Complaints about MSPs are not all handled by the same body, and the Commissioner has to share a crowded field with the Presiding Officer, the Scottish Parliamentary Corporate Body and the Standards, Procedures and Public Appointments Committee. The website does a good job of describing which type of complaints should go where. Even more helpful is the “Route Map” for complaints, which is made available for download (www.spsc.co.uk/docs/Routemap.pdf) and which details the appropriate complaints bodies not just for MSPs, but for a wide range of other public bodies, from fire boards and taxi fares to Scottish Water and bus operators. Download it now and save it (or print it out), and I’ll bet it comes in handy before 2009 is out.

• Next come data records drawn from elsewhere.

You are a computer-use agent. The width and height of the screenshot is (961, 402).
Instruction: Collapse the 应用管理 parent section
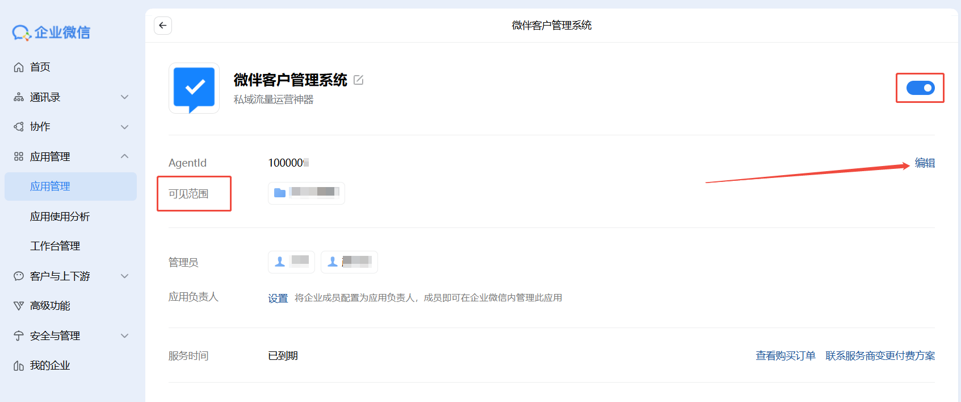point(71,156)
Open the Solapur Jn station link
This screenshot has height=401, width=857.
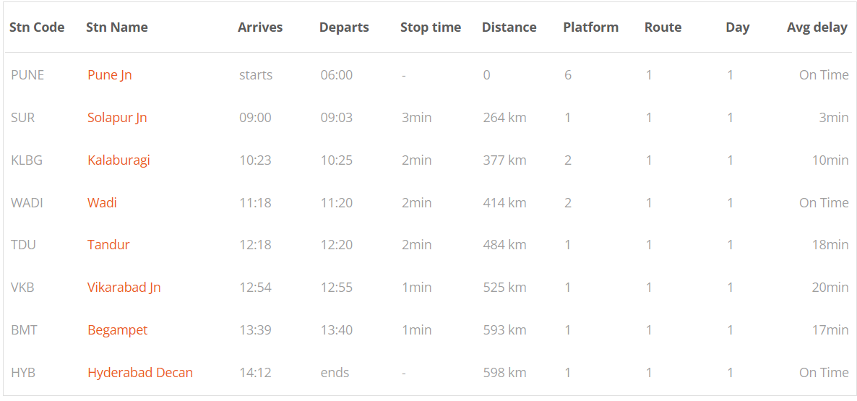(117, 118)
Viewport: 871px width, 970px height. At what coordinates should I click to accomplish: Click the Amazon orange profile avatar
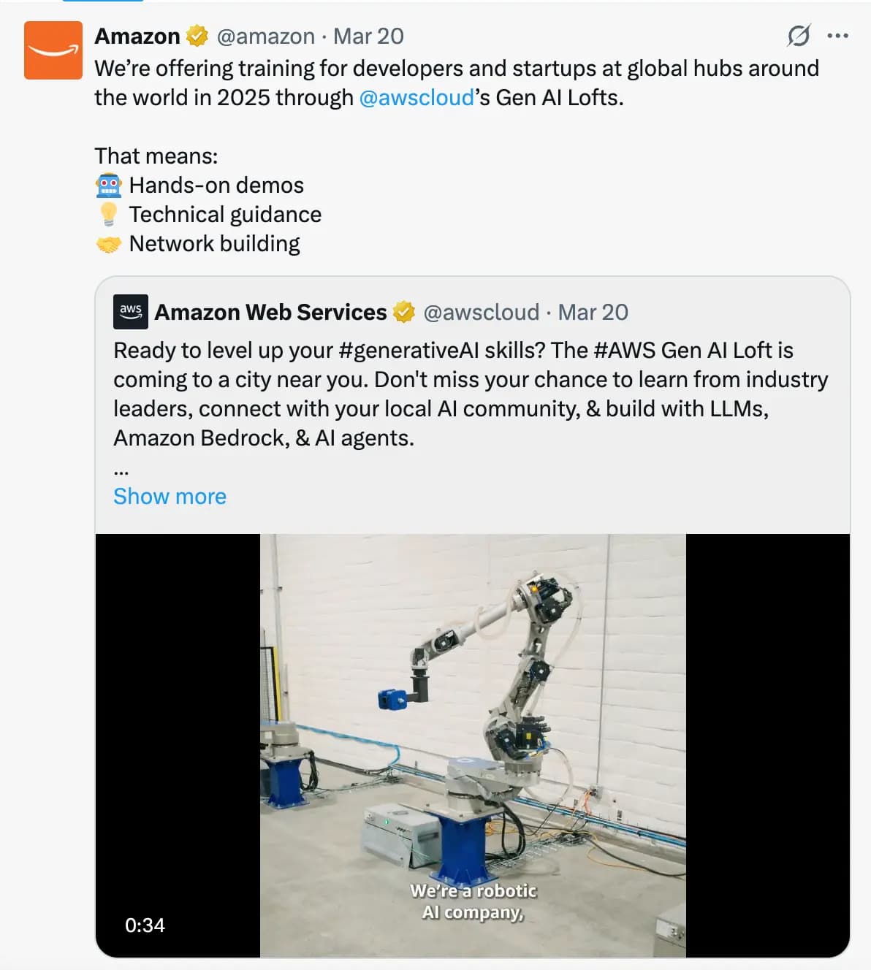(x=53, y=50)
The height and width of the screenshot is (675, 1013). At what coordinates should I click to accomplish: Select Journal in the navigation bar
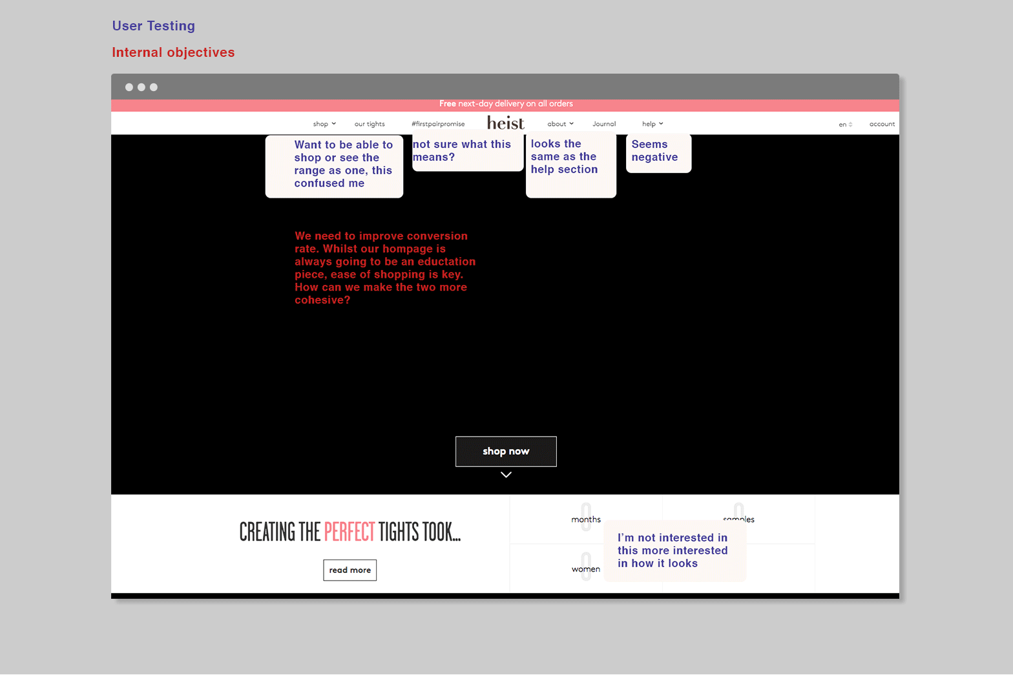point(604,124)
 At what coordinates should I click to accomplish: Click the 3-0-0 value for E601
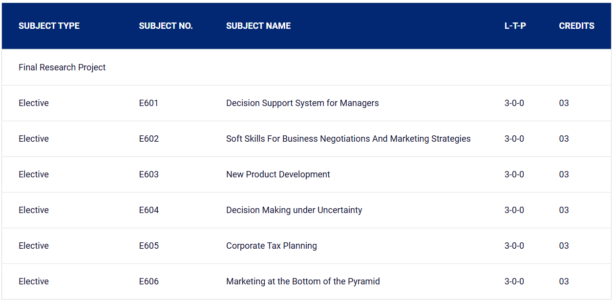pos(514,103)
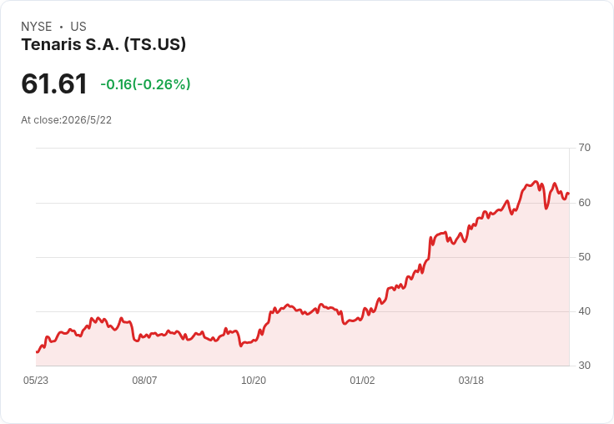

That little gem aside, there is not a great deal to this small website. It does, of course, set out how to make a complaint, although I would say that both the language and the layout of those instructions contribute to a page of information that is not altogether user-friendly.
Various policy documents, a guidance document, press releases (including releases concerning Kenny MacAskill, Wendy Alexander and Jack McConnell), and annual reports are also available to download, and the site concludes with a modestly sized page of links. Overall, it is not a bad site, and is obviously pretty useful if you (or a client) has a complaint about an MSP.
Standards Commission for Scotland
The Standards Commission for Scotland’s main task is to ensure that standards of ethical conduct are maintained across local authorities and public bodies, and to deal with complaints of misconduct against individual members. The Commission’s remit covers all 32 local authorities and over 100 other public bodies, including the Scottish Legal Aid Board (www.slab.org.uk) and the Risk Management Authority, which featured in last month’s review.
This website is much larger than the previous one, and benefits from the extra detail. It too describes the process for bringing a complaint but I felt did it in a more readily understandable way. The use of clear headings, lists and a flowchart all helps to make the site easy to understand.
It is very interesting to read the decisions taken by the Commission, which seem in the main to relate to local councillors, and the site makes them very accessible indeed. And, in case those who may be investigated are in any doubt, a full range of materials related to ethical standards in public life is available for perusal here.
Again, a reasonable site overall, with more and better information than its parliamentary counterpart. On the other hand, the design is hardly inspiring and the pop-up menus can be a bit distracting while trying to navigate other headings.
A different type of complaints commission altogether now, and a different type of site as well. This is no more than a small corner of the very, very large Scottish Government website. However, that is not necessarily a flaw (although the URI is a difficult one to memorise). In fact, it means that the user is only one click away from wider information about prisons (or law, order and public safety generally) – which most visitors to this section would have at least a passing interest in.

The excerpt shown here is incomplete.